▶ _What is expected_
Among the lines of this material, find those holding the word "computer" and report how many there are, with nothing added.

▶ _Data to examine_

= Beginning of Section =

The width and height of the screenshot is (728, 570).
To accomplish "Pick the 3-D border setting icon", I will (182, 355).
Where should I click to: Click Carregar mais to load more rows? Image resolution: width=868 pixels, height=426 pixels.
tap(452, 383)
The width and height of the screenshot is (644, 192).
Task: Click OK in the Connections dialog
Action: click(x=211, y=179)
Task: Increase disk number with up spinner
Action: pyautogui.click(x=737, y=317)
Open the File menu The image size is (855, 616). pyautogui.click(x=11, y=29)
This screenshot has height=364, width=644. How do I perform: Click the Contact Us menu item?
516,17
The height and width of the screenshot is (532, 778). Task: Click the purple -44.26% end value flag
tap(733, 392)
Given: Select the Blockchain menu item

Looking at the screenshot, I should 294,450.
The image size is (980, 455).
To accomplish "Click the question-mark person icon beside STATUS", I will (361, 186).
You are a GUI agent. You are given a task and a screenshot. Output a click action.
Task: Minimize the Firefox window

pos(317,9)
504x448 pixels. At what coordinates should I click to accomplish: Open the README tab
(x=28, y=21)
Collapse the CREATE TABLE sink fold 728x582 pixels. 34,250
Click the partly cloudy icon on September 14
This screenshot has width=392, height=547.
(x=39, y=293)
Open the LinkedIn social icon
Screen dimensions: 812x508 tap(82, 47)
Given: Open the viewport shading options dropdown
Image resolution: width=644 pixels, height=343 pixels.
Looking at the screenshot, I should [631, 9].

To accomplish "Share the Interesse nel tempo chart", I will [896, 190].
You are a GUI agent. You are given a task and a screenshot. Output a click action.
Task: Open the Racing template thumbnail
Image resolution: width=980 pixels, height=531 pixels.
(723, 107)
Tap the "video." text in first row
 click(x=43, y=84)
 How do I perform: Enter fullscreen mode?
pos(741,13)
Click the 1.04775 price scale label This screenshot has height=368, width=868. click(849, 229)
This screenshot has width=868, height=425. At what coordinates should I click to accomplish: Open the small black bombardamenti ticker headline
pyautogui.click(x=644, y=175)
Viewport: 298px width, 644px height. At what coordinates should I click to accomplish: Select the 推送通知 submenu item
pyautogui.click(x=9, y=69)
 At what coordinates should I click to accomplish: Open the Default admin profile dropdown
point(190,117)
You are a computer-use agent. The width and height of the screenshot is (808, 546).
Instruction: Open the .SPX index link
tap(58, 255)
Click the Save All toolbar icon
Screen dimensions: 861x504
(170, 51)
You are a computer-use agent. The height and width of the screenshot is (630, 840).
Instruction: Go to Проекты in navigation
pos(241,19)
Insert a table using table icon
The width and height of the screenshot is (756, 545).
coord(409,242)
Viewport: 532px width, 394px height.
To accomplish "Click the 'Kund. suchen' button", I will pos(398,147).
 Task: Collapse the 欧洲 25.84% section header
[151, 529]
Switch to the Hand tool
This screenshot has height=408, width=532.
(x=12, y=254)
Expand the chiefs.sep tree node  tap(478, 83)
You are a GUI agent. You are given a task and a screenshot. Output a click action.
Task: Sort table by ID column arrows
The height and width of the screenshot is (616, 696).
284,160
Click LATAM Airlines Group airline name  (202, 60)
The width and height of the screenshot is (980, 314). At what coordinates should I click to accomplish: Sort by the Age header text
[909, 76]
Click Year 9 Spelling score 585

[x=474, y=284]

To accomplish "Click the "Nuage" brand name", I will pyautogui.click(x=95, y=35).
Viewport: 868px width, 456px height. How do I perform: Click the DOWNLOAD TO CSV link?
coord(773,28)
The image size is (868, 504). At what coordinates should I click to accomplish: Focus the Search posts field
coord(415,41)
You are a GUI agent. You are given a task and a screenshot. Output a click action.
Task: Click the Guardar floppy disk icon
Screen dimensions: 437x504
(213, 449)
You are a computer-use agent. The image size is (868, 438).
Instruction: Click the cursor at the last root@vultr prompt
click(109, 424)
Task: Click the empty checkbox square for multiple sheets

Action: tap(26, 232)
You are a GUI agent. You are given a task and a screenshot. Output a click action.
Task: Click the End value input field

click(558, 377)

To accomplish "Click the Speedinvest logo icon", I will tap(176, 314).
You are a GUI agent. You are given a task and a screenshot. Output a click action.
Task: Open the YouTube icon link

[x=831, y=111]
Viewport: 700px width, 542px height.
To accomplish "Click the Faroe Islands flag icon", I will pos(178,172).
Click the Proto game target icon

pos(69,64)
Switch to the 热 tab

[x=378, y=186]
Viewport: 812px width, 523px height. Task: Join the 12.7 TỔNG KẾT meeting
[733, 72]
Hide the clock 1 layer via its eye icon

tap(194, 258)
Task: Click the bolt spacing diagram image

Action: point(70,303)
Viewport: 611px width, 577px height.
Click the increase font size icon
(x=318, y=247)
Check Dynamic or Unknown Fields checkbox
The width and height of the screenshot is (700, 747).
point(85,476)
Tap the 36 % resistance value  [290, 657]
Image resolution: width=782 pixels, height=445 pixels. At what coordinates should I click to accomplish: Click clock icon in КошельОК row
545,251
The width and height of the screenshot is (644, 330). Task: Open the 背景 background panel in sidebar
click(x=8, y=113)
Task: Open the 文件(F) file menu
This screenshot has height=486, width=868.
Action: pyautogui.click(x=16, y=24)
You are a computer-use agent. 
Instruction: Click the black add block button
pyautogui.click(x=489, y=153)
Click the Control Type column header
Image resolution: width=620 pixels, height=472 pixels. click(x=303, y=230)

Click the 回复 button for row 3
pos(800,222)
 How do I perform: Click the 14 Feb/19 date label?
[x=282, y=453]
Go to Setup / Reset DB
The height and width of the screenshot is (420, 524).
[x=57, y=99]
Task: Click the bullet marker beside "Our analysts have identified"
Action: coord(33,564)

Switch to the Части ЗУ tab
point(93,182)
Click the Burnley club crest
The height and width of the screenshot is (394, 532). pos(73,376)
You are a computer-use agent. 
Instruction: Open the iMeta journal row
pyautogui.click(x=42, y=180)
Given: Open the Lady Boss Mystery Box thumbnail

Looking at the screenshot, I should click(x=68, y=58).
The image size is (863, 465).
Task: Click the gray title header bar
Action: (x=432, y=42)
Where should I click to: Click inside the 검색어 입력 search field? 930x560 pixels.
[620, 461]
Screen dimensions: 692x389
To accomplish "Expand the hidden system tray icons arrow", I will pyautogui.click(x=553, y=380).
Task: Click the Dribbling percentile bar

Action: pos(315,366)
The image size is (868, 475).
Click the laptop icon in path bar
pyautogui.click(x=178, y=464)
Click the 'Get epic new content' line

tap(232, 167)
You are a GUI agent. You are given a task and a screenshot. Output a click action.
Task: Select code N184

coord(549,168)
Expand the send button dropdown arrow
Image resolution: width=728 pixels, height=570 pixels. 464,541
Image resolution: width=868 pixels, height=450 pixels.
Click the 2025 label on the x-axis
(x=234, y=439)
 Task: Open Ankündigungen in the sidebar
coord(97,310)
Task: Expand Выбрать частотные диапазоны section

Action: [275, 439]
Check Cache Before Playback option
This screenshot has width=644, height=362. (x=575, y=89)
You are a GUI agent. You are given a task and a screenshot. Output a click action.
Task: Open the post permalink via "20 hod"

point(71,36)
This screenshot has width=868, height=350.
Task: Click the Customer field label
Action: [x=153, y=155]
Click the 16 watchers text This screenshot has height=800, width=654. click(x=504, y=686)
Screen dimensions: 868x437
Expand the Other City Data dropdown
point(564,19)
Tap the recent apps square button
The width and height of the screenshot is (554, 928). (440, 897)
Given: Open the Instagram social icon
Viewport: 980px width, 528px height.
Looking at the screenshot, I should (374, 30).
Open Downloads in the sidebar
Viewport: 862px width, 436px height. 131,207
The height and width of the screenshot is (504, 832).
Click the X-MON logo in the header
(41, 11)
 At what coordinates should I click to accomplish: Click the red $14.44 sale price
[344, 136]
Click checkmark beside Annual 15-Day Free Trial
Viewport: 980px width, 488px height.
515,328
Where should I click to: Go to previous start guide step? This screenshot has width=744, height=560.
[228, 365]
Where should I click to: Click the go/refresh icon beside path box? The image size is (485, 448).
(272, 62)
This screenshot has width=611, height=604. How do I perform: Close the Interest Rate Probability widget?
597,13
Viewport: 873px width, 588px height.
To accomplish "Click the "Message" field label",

= End of Section =

▶ _Exercise output_
5